Noi associamo l’acqua ai nostri rubinetti, ma per un orientale dei tempi della Samaritana, l’acqua era una cosa marrone, che si trovava in qualche luogo che bisognava raggiungere con un lungo cammino, si scansavano le impurità maggiori e la si beveva e la si conservava per le abluzioni (o lavaggi) connesse alle necessarie purificazioni religiose e per la sete dei giorni che verranno. L’acqua era preziosa poiché forniva la vita e la fecondità della terra e di tutti, uomini e bestie e piante, e ciascuno grazie all'acqua spegne la sua arsura, riprende il suo cammino, incontra le provvidenziali oasi verdeggianti. Dunque una realtà desiderata e quindi, secondo il costume orientale, segno e simbolo di una realtà ancora più alta , e cioè segno di Dio stesso. Tutto l’antico Testamento si riappropria di questa immagine ed è splendida la definizione di Geremia che definisce Dio come “Fonte di acqua viva (cioè zampillante) e non cisterna screpolata (laddove stagna l’acqua marrone)”. In questo capitolo Gesù parla della sua acqua viva zampillante (in quel tempo c’era gente che in tutta la vita mai aveva bevuto ad una sorgente zampillante acqua trasparente, nativa, dinamica e veloce) e fra poco Gesù aggiungerà “Se qualcuno ha sete venga a me e beva”.

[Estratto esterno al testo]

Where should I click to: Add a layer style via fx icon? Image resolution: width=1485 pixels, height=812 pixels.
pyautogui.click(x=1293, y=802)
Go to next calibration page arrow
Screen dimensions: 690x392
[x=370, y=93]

La donna al pozzo dice «Come Mai …? Signore, tu non hai …. Dove hai …. ? Sei tu forse …. /// poi la sua clamorosa bugia “No ho marito” …… /// …. Signore, vedo ……Signore, so ….. Venite a vedere ….» Pochi verbi in poche battute, ma qui c’è il paradigma del peccatore che si incontra con Gesù, un film che è stato anche mio e tuo (e speriamo che lo sia fino in fondo), con contestazioni al Signore, poi domande colpo su colpo con dubbi e ripicca, poi l’arma del nascondere quella verità che neppure io voglio vedere. Ecco allora la Luce che illumina ogni uomo di fatto elimina (perché ti ama) le tenebre oscure anche in quelle profondità nascoste a te e a tutti, e scopri che solo con Lui “La Verità vi farà liberi (Gv 8)”, liberi di vedere, liberi di sapere, liberi di correre dalle persone che conosciamo ed annunciare loro “Venite a vedere!!”.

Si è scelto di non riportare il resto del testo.